(Aim of the exercise)
Print the material below verbatim, keeping every line as it is.

======== Supplied material

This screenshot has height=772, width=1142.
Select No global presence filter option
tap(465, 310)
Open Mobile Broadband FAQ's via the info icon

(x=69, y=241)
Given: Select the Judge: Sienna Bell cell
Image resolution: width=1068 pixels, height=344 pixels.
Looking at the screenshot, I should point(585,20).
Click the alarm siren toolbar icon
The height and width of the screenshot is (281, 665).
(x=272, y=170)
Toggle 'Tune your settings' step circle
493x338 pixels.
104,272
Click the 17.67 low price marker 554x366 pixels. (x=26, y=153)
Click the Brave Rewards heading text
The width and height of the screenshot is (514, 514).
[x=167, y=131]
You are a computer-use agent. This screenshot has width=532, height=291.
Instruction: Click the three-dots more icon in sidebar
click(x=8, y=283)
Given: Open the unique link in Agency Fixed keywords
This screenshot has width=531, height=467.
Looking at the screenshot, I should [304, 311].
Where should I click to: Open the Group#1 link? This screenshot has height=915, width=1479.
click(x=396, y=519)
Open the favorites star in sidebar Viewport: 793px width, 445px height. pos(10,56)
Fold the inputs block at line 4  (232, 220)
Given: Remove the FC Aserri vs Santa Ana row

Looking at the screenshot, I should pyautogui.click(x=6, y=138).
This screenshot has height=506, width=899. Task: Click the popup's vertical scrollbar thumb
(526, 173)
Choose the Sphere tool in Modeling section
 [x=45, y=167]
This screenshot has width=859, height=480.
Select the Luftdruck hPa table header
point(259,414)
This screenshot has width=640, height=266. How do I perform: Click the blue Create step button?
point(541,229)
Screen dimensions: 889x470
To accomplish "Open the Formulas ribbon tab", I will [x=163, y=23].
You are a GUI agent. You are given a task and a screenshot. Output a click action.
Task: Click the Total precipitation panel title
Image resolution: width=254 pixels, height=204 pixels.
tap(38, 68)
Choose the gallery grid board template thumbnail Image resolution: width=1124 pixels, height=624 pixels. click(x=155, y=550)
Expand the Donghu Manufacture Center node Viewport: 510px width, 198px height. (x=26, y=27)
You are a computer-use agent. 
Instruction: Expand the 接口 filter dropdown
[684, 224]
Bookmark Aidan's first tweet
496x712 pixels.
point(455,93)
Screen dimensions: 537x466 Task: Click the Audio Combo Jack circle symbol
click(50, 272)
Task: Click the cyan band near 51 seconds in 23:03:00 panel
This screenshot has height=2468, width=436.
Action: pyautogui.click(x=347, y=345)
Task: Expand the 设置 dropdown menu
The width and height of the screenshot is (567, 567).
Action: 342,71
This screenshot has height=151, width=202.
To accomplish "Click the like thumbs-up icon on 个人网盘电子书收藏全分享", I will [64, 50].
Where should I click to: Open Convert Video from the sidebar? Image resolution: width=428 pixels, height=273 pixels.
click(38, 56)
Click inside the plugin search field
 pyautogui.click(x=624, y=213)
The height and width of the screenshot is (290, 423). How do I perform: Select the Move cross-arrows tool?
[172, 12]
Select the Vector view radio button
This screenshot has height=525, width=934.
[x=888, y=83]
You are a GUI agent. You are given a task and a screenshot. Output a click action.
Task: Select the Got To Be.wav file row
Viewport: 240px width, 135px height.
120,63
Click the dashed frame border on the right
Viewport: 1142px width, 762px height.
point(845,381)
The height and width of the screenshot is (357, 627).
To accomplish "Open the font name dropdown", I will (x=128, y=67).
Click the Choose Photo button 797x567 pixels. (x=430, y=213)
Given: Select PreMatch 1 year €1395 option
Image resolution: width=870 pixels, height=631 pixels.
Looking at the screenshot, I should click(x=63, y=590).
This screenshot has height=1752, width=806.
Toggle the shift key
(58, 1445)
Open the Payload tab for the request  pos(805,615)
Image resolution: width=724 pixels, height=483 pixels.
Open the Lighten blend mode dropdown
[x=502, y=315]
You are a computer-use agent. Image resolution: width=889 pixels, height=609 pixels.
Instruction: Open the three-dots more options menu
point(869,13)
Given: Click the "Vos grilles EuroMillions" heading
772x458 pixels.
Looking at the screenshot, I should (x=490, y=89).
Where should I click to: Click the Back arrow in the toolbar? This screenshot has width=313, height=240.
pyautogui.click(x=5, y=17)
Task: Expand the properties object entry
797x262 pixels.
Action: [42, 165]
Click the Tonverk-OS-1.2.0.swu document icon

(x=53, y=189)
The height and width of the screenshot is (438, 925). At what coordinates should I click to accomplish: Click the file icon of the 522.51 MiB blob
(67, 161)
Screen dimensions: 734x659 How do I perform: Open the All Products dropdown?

================

(Output for this task)
This screenshot has height=772, width=1142.
Select No global presence filter option
tap(465, 310)
Open Mobile Broadband FAQ's via the info icon

(x=69, y=241)
Given: Select the Judge: Sienna Bell cell
Image resolution: width=1068 pixels, height=344 pixels.
Looking at the screenshot, I should point(585,20).
Click the alarm siren toolbar icon
The height and width of the screenshot is (281, 665).
(x=272, y=170)
Toggle 'Tune your settings' step circle
493x338 pixels.
104,272
Click the 17.67 low price marker 554x366 pixels. (x=26, y=153)
Click the Brave Rewards heading text
The width and height of the screenshot is (514, 514).
[x=167, y=131]
You are a computer-use agent. This screenshot has width=532, height=291.
Instruction: Click the three-dots more icon in sidebar
click(x=8, y=283)
Given: Open the unique link in Agency Fixed keywords
This screenshot has width=531, height=467.
Looking at the screenshot, I should [304, 311].
Where should I click to: Open the Group#1 link? This screenshot has height=915, width=1479.
click(x=396, y=519)
Open the favorites star in sidebar Viewport: 793px width, 445px height. pos(10,56)
Fold the inputs block at line 4  (232, 220)
Given: Remove the FC Aserri vs Santa Ana row

Looking at the screenshot, I should pyautogui.click(x=6, y=138).
This screenshot has height=506, width=899. Task: Click the popup's vertical scrollbar thumb
(526, 173)
Choose the Sphere tool in Modeling section
 [x=45, y=167]
This screenshot has width=859, height=480.
Select the Luftdruck hPa table header
point(259,414)
This screenshot has width=640, height=266. How do I perform: Click the blue Create step button?
point(541,229)
Screen dimensions: 889x470
To accomplish "Open the Formulas ribbon tab", I will [x=163, y=23].
You are a GUI agent. You are given a task and a screenshot. Output a click action.
Task: Click the Total precipitation panel title
Image resolution: width=254 pixels, height=204 pixels.
tap(38, 68)
Choose the gallery grid board template thumbnail Image resolution: width=1124 pixels, height=624 pixels. click(x=155, y=550)
Expand the Donghu Manufacture Center node Viewport: 510px width, 198px height. (x=26, y=27)
You are a computer-use agent. 
Instruction: Expand the 接口 filter dropdown
[684, 224]
Bookmark Aidan's first tweet
496x712 pixels.
point(455,93)
Screen dimensions: 537x466 Task: Click the Audio Combo Jack circle symbol
click(50, 272)
Task: Click the cyan band near 51 seconds in 23:03:00 panel
This screenshot has height=2468, width=436.
Action: pyautogui.click(x=347, y=345)
Task: Expand the 设置 dropdown menu
The width and height of the screenshot is (567, 567).
Action: 342,71
This screenshot has height=151, width=202.
To accomplish "Click the like thumbs-up icon on 个人网盘电子书收藏全分享", I will [64, 50].
Where should I click to: Open Convert Video from the sidebar? Image resolution: width=428 pixels, height=273 pixels.
click(38, 56)
Click inside the plugin search field
 pyautogui.click(x=624, y=213)
The height and width of the screenshot is (290, 423). How do I perform: Select the Move cross-arrows tool?
[172, 12]
Select the Vector view radio button
This screenshot has height=525, width=934.
[x=888, y=83]
You are a GUI agent. You are given a task and a screenshot. Output a click action.
Task: Select the Got To Be.wav file row
Viewport: 240px width, 135px height.
120,63
Click the dashed frame border on the right
Viewport: 1142px width, 762px height.
point(845,381)
The height and width of the screenshot is (357, 627).
To accomplish "Open the font name dropdown", I will (x=128, y=67).
Click the Choose Photo button 797x567 pixels. (x=430, y=213)
Given: Select PreMatch 1 year €1395 option
Image resolution: width=870 pixels, height=631 pixels.
Looking at the screenshot, I should click(x=63, y=590).
This screenshot has height=1752, width=806.
Toggle the shift key
(58, 1445)
Open the Payload tab for the request  pos(805,615)
Image resolution: width=724 pixels, height=483 pixels.
Open the Lighten blend mode dropdown
[x=502, y=315]
You are a computer-use agent. Image resolution: width=889 pixels, height=609 pixels.
Instruction: Open the three-dots more options menu
point(869,13)
Given: Click the "Vos grilles EuroMillions" heading
772x458 pixels.
Looking at the screenshot, I should (x=490, y=89).
Where should I click to: Click the Back arrow in the toolbar? This screenshot has width=313, height=240.
pyautogui.click(x=5, y=17)
Task: Expand the properties object entry
797x262 pixels.
Action: [42, 165]
Click the Tonverk-OS-1.2.0.swu document icon

(x=53, y=189)
The height and width of the screenshot is (438, 925). At what coordinates should I click to accomplish: Click the file icon of the 522.51 MiB blob
(67, 161)
Screen dimensions: 734x659 How do I perform: Open the All Products dropdown?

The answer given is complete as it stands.